▸ EXERCISE AIM
Every line from the one bearing "The image size is (956, 531)." through the last line of the records below is to be output exactly, and no other line; leave out the pictures.

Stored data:

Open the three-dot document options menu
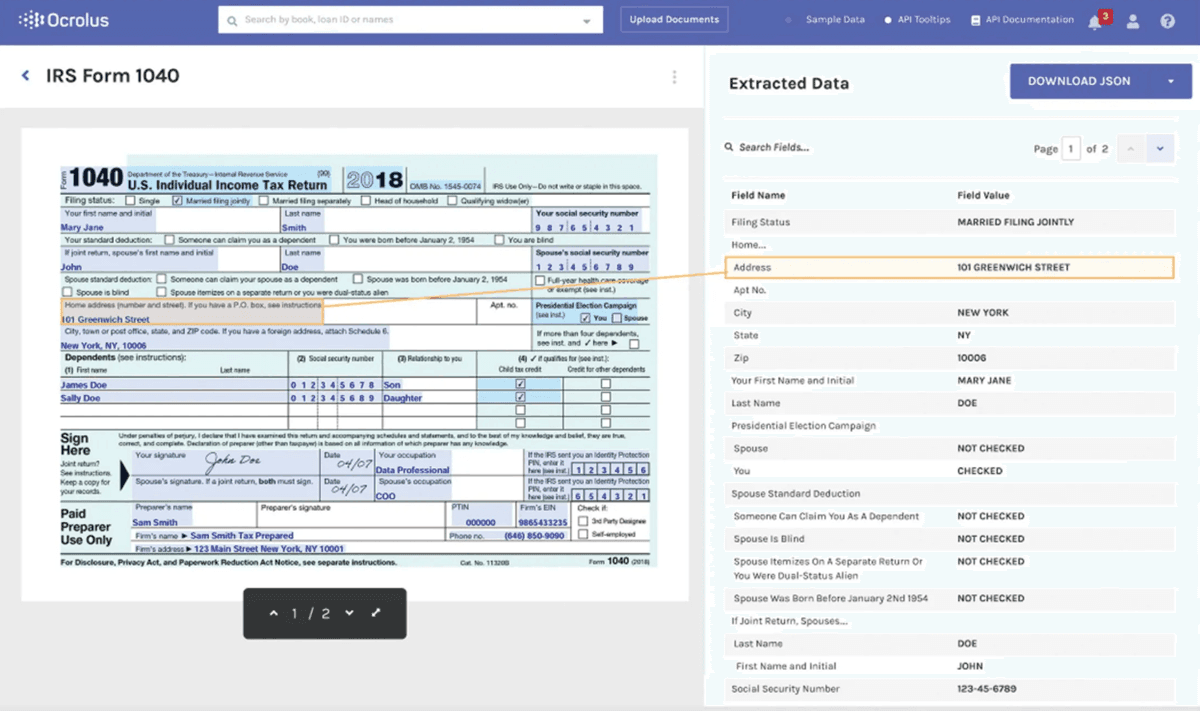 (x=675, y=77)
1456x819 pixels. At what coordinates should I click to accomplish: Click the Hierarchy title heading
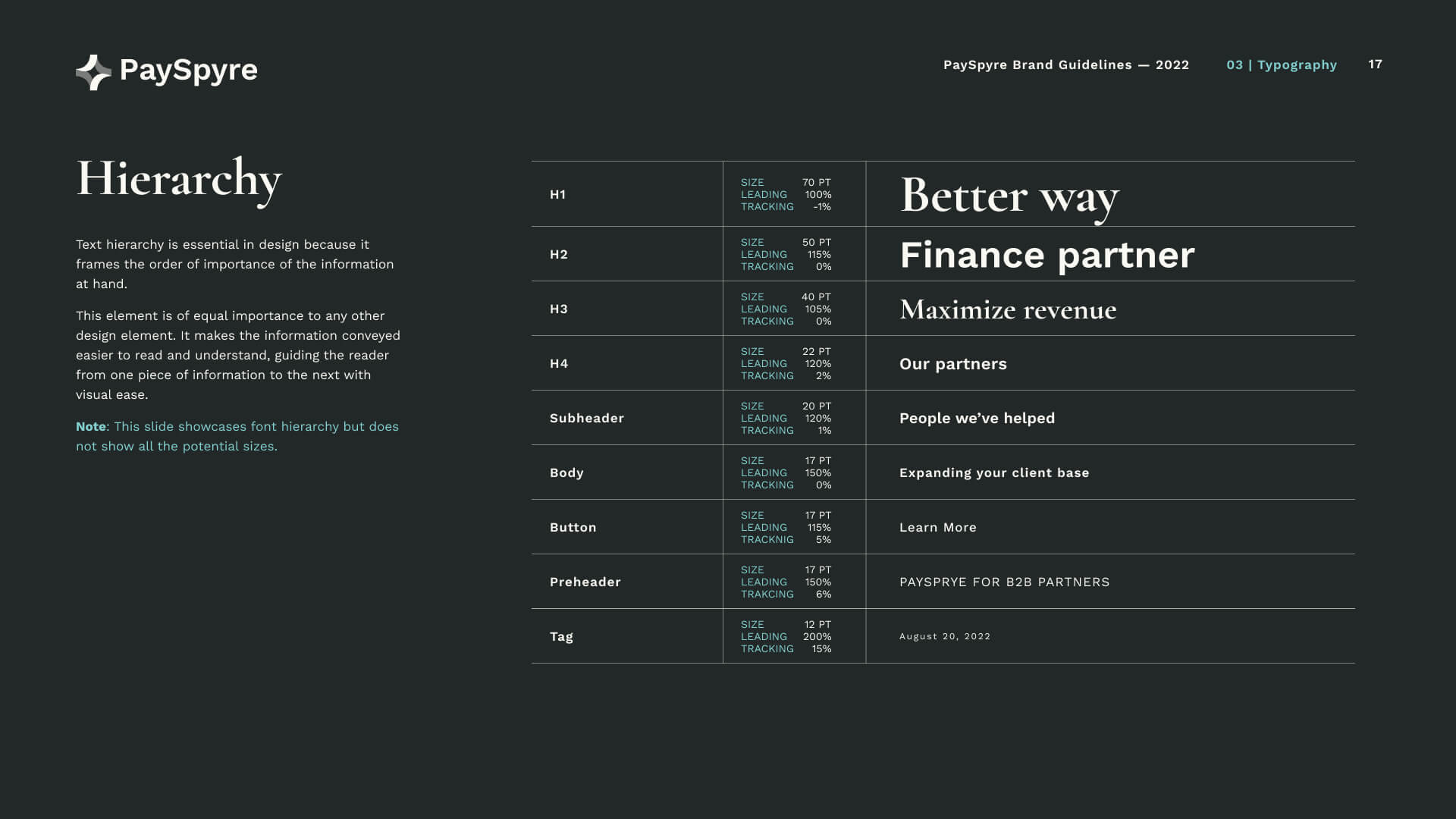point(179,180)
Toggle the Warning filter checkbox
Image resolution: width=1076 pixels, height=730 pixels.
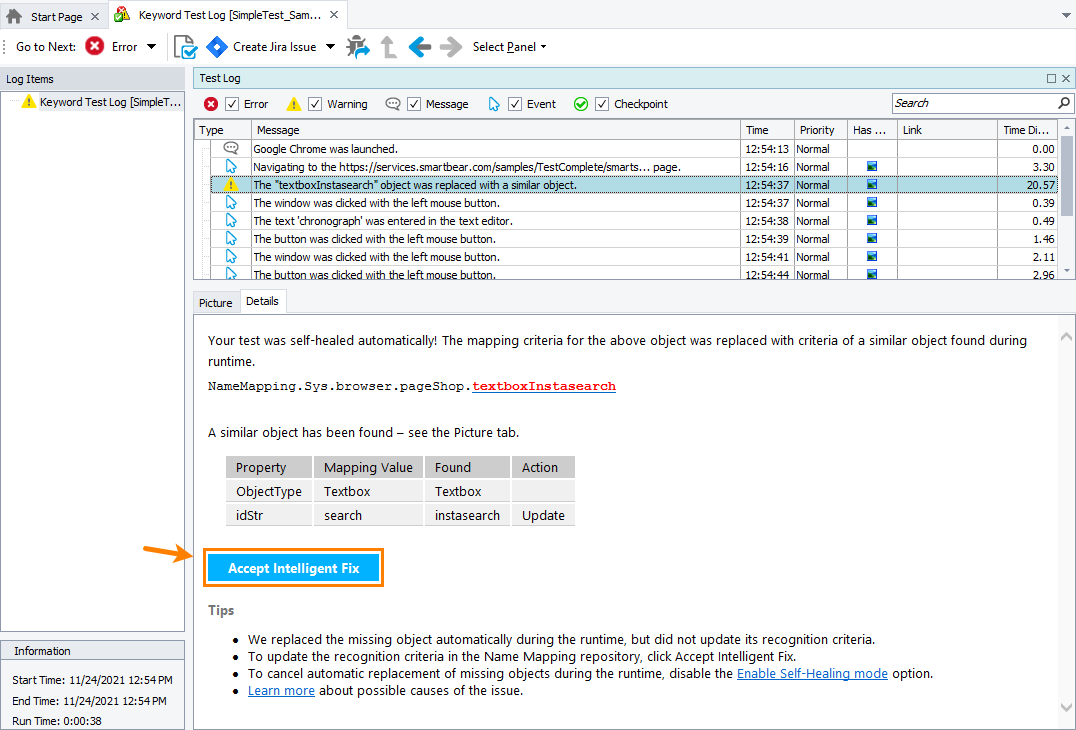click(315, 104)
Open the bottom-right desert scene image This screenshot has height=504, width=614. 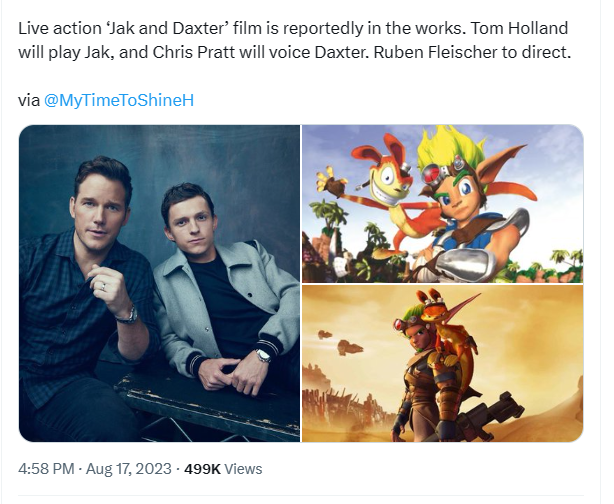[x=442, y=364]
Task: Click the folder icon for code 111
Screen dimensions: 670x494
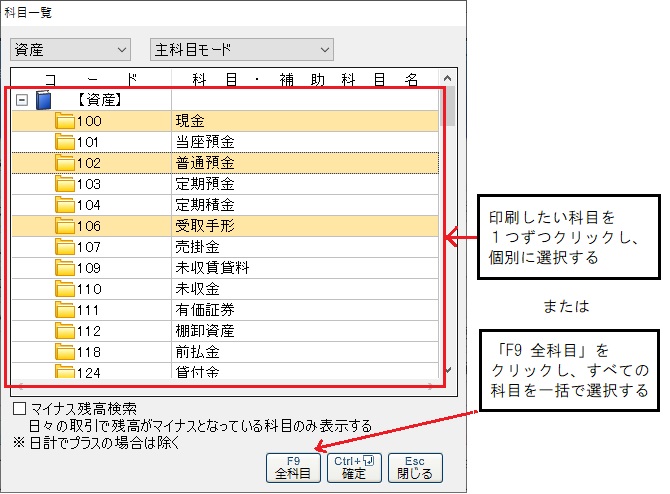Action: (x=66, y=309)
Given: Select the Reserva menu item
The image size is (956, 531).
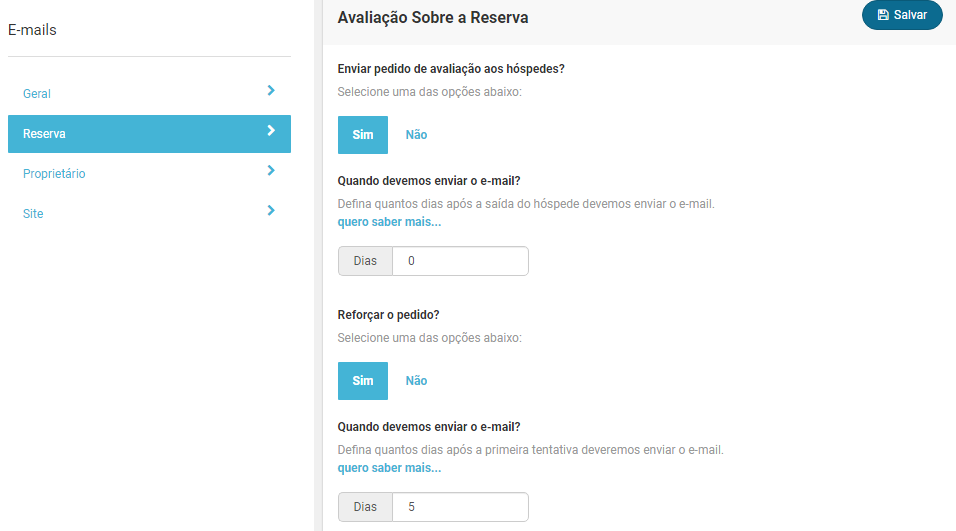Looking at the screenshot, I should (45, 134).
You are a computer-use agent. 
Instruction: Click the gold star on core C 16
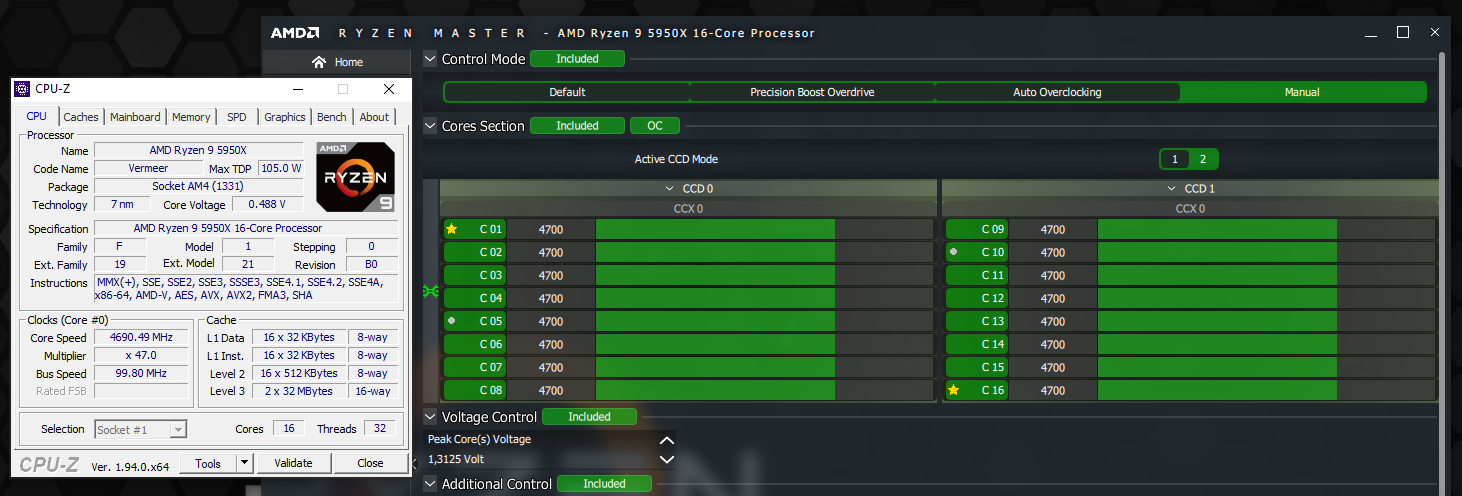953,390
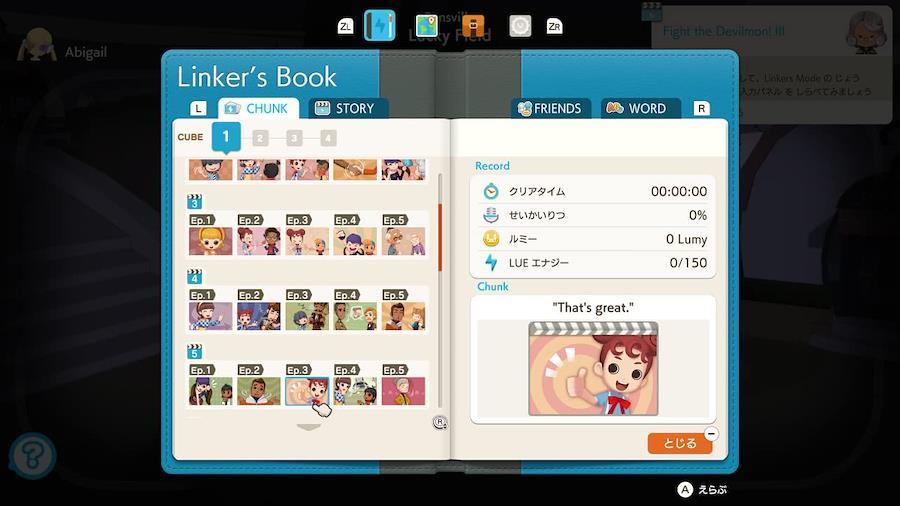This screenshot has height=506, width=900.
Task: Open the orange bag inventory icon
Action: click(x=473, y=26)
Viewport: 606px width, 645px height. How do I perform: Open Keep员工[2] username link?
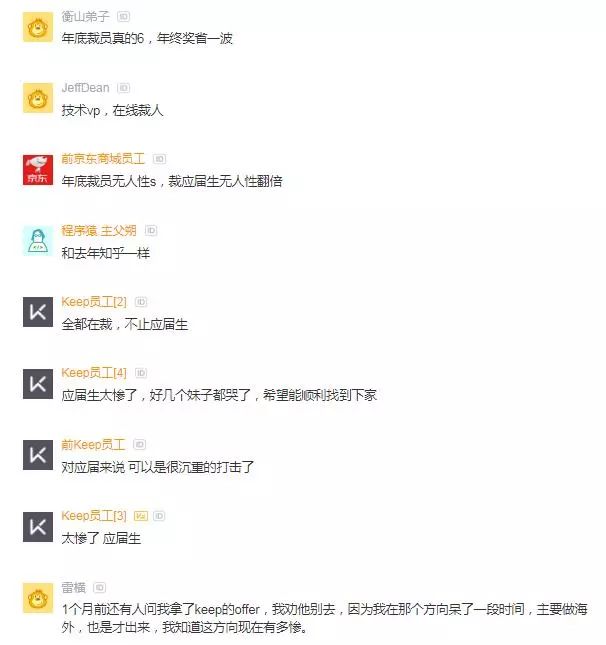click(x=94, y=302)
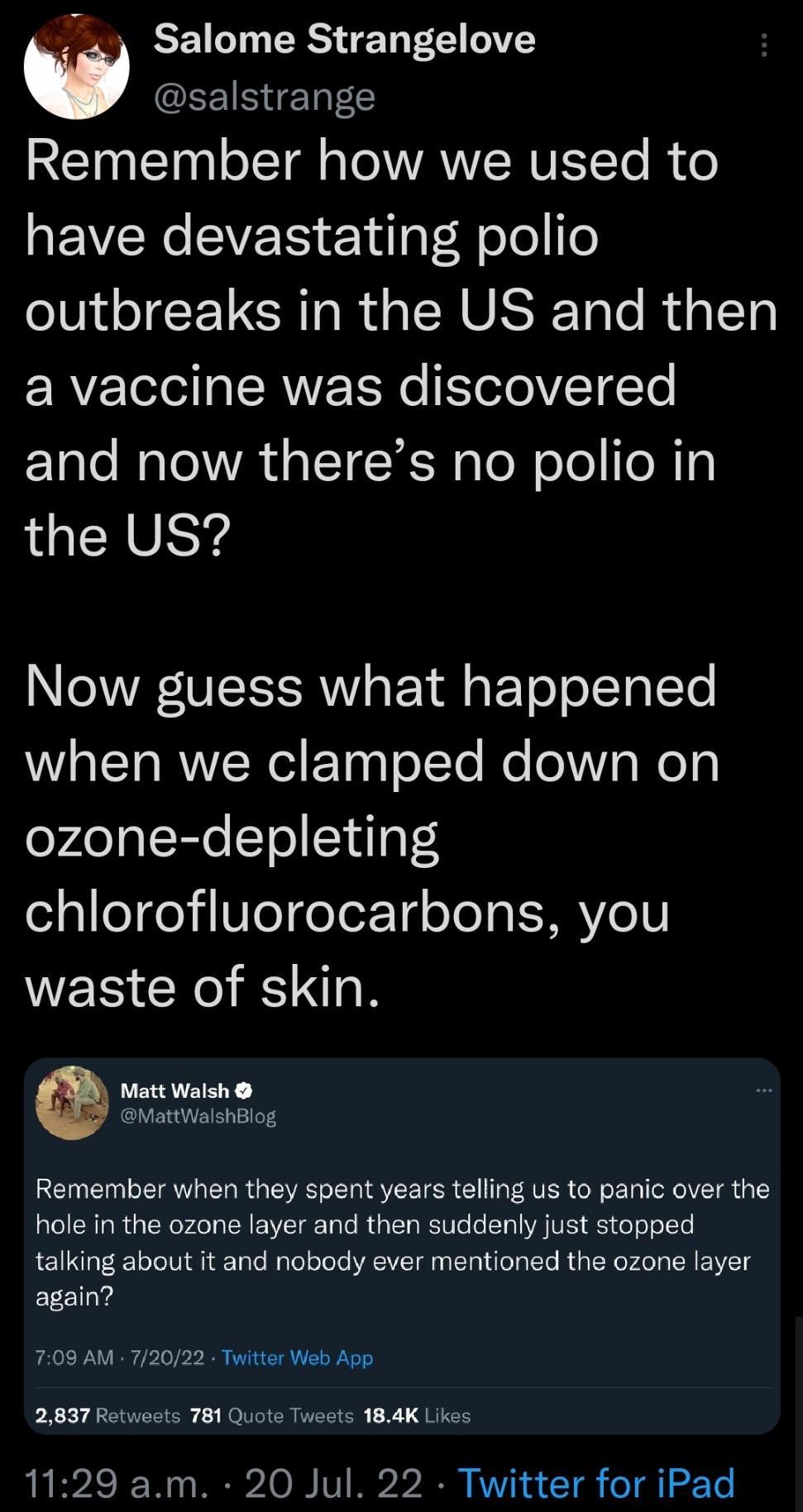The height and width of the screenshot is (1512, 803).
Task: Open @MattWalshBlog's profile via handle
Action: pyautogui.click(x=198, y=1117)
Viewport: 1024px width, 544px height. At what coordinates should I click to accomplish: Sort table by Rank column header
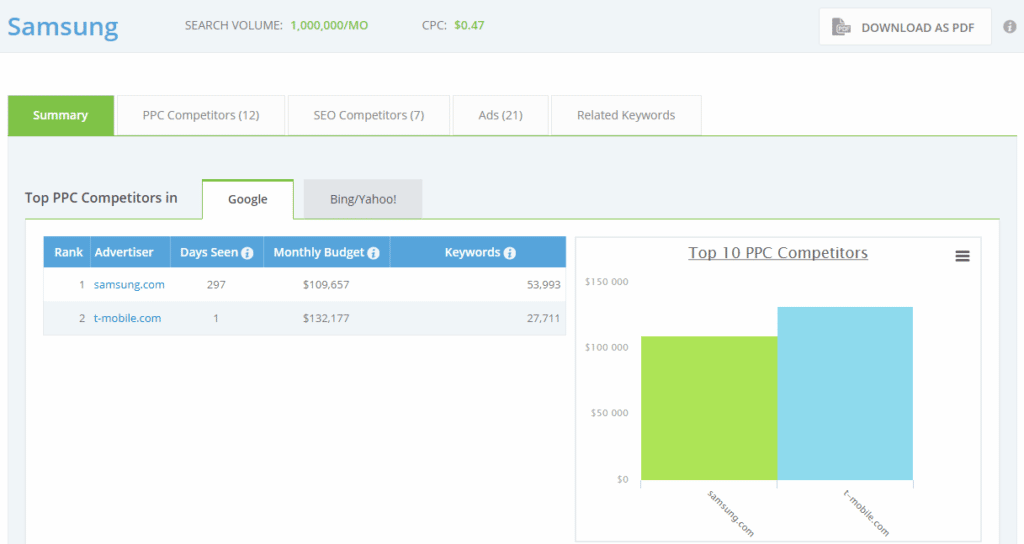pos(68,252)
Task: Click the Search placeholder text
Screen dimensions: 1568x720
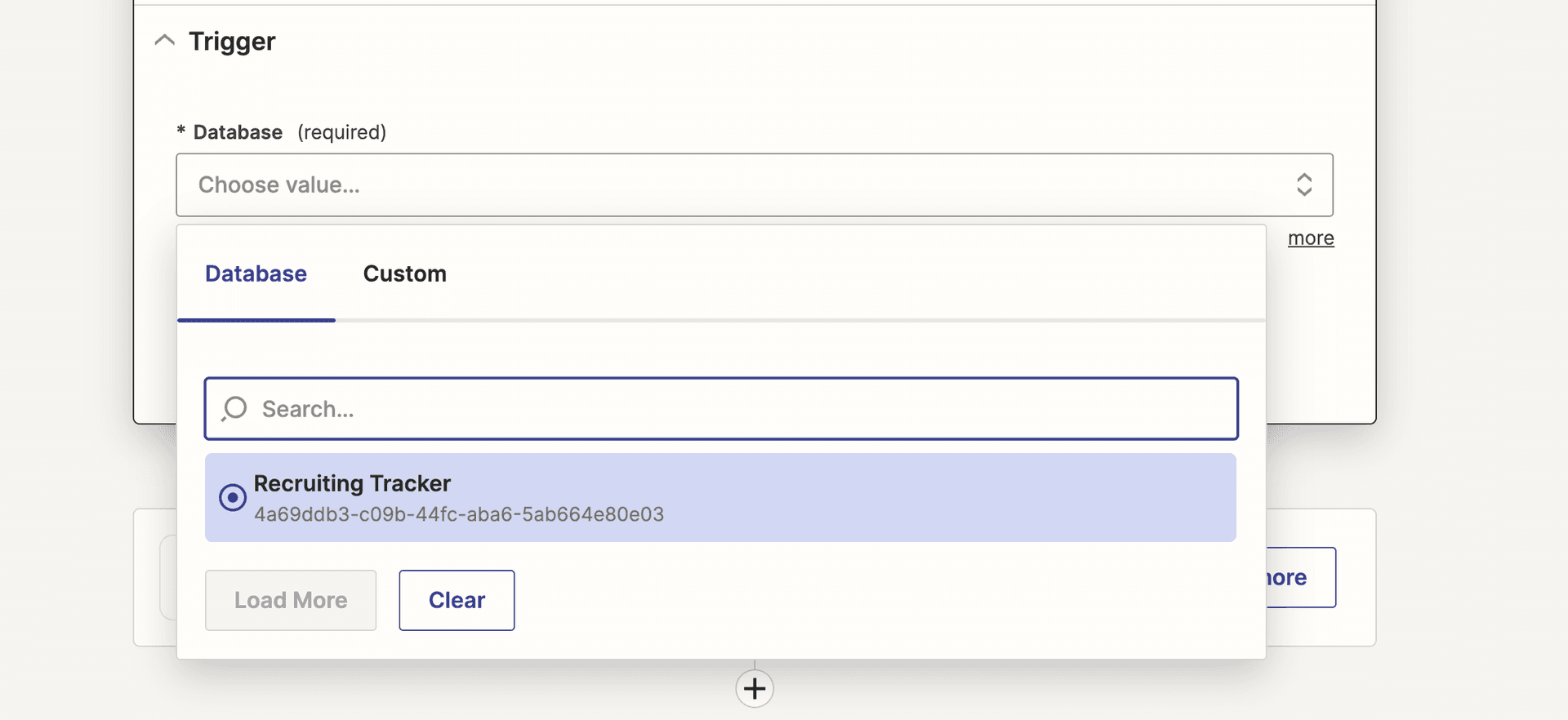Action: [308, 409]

▸ OUTPUT BELOW
The image size is (956, 531).
Looking at the screenshot, I should (45, 134).
You are a computer-use agent. 
Instruction: Click the gold star on core C 16
953,390
This screenshot has height=506, width=900.
Task: Open the orange bag inventory icon
Action: click(x=473, y=26)
Viewport: 606px width, 645px height. How do I perform: Open Keep员工[2] username link?
click(x=94, y=302)
The height and width of the screenshot is (1512, 803).
Task: Open @MattWalshBlog's profile via handle
Action: pyautogui.click(x=198, y=1117)
Viewport: 1024px width, 544px height. At what coordinates should I click to accomplish: Sort table by Rank column header
pos(68,252)
Task: Click the Search placeholder text
Screen dimensions: 1568x720
Action: [308, 409]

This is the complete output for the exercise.